Your task
Search the records for the string "details". Copy each line where it occurs.

START Task data

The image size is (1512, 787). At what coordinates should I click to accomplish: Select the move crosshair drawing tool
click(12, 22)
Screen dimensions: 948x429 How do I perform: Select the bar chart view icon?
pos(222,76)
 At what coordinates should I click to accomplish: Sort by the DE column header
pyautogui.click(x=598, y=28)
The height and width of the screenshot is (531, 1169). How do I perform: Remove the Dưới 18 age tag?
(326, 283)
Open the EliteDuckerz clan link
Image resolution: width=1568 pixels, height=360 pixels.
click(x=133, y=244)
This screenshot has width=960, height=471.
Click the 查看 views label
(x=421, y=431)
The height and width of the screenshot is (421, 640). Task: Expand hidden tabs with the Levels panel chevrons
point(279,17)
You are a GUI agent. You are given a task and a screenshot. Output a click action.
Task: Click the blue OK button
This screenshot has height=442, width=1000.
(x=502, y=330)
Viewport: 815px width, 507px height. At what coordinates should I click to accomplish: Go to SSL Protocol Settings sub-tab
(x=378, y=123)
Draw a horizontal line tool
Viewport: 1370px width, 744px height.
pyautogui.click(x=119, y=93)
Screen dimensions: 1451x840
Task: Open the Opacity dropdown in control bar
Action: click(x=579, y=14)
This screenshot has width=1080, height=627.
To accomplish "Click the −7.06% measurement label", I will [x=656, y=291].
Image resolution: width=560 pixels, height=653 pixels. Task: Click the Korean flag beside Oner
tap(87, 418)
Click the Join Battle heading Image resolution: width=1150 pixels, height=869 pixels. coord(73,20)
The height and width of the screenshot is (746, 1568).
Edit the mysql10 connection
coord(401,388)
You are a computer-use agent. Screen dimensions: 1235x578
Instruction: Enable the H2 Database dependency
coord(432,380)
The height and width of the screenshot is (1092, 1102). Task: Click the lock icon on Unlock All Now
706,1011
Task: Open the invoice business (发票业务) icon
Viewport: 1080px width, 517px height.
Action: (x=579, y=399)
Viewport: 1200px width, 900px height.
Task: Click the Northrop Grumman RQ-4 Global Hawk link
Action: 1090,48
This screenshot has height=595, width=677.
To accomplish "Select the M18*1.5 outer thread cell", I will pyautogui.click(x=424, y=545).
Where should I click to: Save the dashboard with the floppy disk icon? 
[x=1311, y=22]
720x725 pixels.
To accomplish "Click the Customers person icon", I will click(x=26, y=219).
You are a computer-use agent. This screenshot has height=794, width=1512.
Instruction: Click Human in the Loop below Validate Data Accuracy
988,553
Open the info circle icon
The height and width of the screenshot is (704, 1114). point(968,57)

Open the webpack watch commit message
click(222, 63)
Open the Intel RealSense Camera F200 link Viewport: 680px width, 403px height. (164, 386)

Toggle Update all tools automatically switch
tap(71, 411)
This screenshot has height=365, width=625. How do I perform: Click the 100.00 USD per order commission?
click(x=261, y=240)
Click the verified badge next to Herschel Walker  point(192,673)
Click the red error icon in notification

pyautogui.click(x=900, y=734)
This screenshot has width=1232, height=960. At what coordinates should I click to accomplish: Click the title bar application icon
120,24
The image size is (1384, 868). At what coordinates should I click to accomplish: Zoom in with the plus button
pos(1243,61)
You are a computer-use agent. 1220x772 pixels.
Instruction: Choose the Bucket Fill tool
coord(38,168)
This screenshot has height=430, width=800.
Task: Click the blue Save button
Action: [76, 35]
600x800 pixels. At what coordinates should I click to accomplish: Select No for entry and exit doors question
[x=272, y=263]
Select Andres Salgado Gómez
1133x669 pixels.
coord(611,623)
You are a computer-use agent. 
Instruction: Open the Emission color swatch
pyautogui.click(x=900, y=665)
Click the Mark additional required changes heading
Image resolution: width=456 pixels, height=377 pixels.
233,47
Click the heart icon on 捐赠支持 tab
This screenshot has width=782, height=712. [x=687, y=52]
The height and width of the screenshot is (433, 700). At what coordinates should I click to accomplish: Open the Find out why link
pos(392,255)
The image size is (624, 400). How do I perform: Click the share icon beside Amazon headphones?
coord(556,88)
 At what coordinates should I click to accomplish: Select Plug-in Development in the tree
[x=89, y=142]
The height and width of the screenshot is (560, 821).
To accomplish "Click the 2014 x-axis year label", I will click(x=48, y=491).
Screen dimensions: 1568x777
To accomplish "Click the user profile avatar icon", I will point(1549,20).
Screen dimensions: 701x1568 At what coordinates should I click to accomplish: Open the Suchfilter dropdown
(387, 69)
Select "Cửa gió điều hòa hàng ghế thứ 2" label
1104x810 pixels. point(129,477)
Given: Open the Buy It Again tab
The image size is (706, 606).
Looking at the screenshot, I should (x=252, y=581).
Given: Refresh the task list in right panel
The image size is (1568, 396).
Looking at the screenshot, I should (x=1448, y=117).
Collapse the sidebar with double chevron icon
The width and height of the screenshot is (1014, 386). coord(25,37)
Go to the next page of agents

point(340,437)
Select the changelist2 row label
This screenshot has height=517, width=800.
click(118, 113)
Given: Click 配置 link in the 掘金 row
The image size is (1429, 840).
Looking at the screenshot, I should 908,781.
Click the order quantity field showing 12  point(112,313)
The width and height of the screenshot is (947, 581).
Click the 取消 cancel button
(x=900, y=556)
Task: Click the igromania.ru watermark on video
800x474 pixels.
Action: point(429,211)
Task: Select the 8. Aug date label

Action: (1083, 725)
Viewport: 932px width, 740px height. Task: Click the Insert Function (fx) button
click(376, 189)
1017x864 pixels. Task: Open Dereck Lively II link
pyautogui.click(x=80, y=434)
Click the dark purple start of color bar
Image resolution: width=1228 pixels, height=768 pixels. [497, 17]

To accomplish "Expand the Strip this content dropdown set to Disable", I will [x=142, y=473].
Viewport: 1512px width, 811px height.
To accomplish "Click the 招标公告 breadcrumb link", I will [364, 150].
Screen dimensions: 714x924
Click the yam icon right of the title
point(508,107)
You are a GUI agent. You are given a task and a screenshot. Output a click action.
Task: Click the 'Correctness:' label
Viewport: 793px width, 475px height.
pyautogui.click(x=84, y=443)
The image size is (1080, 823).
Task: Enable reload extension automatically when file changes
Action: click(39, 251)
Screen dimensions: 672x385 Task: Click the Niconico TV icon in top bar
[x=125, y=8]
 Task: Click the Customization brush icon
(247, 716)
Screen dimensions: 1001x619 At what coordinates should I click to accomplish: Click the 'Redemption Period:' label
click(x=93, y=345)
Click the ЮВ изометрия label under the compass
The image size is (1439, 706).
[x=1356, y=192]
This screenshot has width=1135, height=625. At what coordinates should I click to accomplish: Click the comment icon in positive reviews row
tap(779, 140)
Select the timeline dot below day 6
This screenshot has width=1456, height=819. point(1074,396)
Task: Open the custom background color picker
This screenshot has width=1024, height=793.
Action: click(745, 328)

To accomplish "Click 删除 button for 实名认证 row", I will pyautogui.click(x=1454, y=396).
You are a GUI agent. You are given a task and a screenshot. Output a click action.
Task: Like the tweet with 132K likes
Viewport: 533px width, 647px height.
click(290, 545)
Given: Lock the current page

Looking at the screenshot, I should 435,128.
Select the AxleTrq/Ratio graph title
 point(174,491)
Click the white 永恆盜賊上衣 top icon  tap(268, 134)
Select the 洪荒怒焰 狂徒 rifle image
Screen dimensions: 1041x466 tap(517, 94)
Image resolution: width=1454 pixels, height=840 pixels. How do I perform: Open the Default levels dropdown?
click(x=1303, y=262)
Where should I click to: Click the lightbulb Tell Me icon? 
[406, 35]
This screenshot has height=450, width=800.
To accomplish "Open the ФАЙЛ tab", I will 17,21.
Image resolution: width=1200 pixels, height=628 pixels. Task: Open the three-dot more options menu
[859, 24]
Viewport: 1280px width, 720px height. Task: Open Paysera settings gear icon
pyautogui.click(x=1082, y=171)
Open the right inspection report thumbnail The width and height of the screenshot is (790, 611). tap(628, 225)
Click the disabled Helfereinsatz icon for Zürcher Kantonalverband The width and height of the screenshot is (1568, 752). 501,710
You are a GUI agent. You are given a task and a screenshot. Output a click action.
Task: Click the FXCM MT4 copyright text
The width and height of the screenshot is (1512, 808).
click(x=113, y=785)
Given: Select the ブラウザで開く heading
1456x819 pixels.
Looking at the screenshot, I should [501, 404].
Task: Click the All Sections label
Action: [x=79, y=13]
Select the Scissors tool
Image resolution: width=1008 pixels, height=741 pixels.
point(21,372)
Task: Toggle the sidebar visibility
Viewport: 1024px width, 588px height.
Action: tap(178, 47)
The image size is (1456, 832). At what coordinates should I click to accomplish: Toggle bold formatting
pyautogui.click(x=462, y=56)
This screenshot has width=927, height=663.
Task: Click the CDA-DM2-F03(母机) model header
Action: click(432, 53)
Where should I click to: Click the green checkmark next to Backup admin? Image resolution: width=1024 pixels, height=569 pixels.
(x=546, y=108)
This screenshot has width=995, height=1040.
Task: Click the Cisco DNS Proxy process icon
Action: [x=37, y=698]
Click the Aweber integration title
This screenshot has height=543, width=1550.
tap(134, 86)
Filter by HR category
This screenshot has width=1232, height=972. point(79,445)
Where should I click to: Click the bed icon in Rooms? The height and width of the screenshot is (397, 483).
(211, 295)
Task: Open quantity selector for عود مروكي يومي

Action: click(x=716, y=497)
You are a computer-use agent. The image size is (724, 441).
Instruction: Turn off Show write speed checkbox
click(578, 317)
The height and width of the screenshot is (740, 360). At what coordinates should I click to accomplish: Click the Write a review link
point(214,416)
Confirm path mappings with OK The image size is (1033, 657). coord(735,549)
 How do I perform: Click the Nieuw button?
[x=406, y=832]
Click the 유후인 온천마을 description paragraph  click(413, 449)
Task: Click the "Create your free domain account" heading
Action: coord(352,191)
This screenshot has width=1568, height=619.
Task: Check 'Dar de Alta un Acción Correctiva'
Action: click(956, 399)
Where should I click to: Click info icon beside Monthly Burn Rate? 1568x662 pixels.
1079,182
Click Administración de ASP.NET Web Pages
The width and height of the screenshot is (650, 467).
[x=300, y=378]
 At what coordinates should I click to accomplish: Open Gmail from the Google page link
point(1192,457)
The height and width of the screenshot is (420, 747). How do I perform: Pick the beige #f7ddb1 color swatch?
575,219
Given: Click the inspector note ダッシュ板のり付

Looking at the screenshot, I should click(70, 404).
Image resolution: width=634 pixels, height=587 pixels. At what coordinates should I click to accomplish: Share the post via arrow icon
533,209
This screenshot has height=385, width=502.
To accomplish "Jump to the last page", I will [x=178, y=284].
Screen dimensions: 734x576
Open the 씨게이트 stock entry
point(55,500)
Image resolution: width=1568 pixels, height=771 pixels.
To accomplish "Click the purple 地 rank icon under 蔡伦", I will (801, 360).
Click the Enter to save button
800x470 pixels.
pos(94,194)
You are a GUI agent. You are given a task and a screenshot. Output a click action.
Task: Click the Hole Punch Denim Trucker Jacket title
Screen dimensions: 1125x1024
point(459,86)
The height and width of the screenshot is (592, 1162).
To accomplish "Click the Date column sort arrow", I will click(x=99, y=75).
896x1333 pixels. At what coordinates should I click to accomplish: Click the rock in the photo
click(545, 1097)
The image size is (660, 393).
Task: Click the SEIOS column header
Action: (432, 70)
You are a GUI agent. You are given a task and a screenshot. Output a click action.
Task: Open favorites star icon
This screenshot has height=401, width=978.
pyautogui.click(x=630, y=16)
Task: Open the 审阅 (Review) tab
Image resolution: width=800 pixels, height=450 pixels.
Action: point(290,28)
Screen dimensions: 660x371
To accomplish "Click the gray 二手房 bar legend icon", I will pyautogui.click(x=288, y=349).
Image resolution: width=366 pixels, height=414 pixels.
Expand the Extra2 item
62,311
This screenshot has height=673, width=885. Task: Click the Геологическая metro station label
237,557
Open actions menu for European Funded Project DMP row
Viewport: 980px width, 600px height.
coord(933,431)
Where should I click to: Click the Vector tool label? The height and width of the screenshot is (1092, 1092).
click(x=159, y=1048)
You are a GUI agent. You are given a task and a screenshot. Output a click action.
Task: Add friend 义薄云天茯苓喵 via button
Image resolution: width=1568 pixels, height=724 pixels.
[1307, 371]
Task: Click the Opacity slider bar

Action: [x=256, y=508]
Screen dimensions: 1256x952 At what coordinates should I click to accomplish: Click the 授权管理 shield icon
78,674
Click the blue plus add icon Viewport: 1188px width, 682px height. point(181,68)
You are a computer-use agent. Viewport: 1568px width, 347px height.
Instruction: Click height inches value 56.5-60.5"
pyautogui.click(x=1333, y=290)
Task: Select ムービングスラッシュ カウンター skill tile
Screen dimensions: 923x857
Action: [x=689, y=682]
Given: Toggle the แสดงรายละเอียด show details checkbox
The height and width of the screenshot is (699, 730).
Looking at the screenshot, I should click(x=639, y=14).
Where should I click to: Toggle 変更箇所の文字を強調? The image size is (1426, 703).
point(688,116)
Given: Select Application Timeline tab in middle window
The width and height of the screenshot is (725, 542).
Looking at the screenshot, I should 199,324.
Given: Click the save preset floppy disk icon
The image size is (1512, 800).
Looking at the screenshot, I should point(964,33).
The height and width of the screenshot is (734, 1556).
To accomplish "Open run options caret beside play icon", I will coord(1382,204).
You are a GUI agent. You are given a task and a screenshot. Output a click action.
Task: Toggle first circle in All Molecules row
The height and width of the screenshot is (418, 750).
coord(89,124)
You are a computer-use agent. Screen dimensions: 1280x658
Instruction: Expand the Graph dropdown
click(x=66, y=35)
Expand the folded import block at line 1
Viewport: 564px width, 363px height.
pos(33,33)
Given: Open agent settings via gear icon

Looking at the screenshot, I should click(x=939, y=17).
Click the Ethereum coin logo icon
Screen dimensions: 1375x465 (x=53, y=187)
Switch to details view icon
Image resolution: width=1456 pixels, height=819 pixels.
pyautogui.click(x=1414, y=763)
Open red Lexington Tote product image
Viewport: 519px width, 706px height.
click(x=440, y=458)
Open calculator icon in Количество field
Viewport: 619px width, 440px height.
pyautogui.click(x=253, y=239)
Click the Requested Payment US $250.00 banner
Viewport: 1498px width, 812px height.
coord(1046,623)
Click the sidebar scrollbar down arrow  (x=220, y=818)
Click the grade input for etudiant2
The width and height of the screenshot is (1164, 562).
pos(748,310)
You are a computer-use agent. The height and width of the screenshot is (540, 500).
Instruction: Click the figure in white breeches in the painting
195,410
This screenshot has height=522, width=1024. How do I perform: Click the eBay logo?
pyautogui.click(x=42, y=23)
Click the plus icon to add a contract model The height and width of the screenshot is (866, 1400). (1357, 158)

END Task data

Answer to this task
Given: Toggle the แสดงรายละเอียด show details checkbox
Switch to details view icon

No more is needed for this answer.